Trzaskowski uspokajał swoich fanów, prosząc wrzeszczących ludzi o zachowanie kultury. – Bardzo was proszę o szacunek i o rozmowę, do której przywykliśmy na Campusie – apelował prezydent Warszawy.

Nie wiadomo, czego spodziewał się po tej imprezie i tym miejscu Władysław Kosiniak-Kamysz, zwłaszcza, iż od miesięcy jest dla swoich kolegów z rządu chłopcem do bicia, obarczanym winą za wszelkie niepowodzenia koalicji, przede wszystkim zaś za niemożność przegłosowania przepisów pozwalających na legalne zabijanie dzieci nienarodzonych (co oczywiście jest absurdem, bo nawet, gdyby jakakolwiek tego typu ustawa wyszła z parlamentu, to zderzyłaby się z wetem prezydenta).

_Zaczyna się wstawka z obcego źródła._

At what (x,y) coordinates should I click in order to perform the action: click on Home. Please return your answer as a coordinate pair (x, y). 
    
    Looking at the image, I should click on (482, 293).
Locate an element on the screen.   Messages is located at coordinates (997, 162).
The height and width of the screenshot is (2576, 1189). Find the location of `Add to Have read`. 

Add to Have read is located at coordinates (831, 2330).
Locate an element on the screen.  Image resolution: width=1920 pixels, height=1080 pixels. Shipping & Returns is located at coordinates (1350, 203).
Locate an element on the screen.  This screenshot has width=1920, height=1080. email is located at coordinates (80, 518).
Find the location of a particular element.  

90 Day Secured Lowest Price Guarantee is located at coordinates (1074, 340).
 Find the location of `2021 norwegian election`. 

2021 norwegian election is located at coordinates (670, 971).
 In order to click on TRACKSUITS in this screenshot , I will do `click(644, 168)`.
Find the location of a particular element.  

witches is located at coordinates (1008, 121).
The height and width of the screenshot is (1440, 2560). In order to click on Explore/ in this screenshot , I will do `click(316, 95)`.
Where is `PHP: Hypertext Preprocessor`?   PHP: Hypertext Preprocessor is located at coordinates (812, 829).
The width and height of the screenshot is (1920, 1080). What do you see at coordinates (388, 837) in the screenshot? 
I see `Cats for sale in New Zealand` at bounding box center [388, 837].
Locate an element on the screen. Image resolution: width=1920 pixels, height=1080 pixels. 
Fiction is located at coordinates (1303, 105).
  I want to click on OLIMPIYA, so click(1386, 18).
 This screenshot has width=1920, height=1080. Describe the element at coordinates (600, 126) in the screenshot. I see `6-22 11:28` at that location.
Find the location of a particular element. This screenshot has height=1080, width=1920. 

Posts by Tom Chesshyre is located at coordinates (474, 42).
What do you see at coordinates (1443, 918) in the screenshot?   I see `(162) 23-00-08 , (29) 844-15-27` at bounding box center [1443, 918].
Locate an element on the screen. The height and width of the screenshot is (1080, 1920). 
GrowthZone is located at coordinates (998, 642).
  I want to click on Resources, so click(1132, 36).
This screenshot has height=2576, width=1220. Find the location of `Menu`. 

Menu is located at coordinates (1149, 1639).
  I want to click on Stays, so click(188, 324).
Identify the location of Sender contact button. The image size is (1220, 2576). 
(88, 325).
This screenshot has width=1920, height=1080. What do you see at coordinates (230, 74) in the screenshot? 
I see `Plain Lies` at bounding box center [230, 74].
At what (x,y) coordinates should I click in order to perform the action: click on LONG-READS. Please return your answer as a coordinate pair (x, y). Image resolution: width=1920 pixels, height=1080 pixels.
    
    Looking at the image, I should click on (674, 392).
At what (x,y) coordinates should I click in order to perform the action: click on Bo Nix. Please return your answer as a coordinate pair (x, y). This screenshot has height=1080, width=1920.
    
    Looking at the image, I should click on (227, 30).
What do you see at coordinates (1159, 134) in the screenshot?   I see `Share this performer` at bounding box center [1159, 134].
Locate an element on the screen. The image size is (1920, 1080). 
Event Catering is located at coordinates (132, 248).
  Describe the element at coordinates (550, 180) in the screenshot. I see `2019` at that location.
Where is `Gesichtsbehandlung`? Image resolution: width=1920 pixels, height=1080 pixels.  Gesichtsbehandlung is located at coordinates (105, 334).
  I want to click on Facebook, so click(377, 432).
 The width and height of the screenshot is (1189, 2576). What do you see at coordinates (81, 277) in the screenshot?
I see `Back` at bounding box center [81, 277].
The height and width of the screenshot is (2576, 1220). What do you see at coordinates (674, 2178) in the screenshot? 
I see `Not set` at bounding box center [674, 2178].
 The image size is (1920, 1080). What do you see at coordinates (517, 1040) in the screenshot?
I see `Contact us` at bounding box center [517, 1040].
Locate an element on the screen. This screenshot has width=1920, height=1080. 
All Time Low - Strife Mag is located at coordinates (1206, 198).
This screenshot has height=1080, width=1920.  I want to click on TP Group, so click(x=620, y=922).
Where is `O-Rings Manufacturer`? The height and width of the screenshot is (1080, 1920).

Przestrzegano mnie przed przyjazdem tutaj, ale zrobiłem to z szacunku dla dialogu – płaczliwym tonem zapewniał rozwrzeszczaną publikę Kosiniak-Kamysz.

Wulgaryzmy i nienawiść

O tym, jak wygląda „szacunek” i „rozmowa” na tym finansowanym m.in. przez Niemców spędzie działaczy rozmaitych lewicowych młodzieżówek przekonaliśmy się w niedzielę.

Rafałowi Trzaskowskiemu i reszcie działaczy Platformy bardzo zależało, żeby nad Campusem mogły bez problemów rozpływać się prorządowe media, suflujące narrację, iż spotykają się tam jakieś „młode elity” i iż spotkanie młodzieży z ekspertami nie ma nic wspólnego z partyjną polityką.

Ta konstrukcja zawaliła się, kiedy jeden z uczestników Campusu (będący jednocześnie radnym PO w jednej z warszawskich dzielnic) opublikował w internecie film z wieczornej zabawy tych „elit”. Dyrygowane przez ministrów Adama Szłapkę i Sławomira Nitrasa dzikusy śpiewały wulgarną piosenkę niejakiego Cypisa. Słowa? „Jeb… PiS”, ” bando bogobojna wyp… z tego kraju” i tak dalej.

Warto pamiętać, iż rząd Tuska powstał tylko dlatego, iż chciał tego Władysław Kosiniak-Kamysz. Zwycięski w wyborach PiS proponował PSL stworzenie koalicji i tekę premiera dla lidera partii. Kosiniak-Kamysz mógł przejść do historii jako prawdziwy konserwatysta i państwowiec. Wybrał lewicowe elity i poklask liberalnych mediów. Te odwdzięczają mu się kopniakami.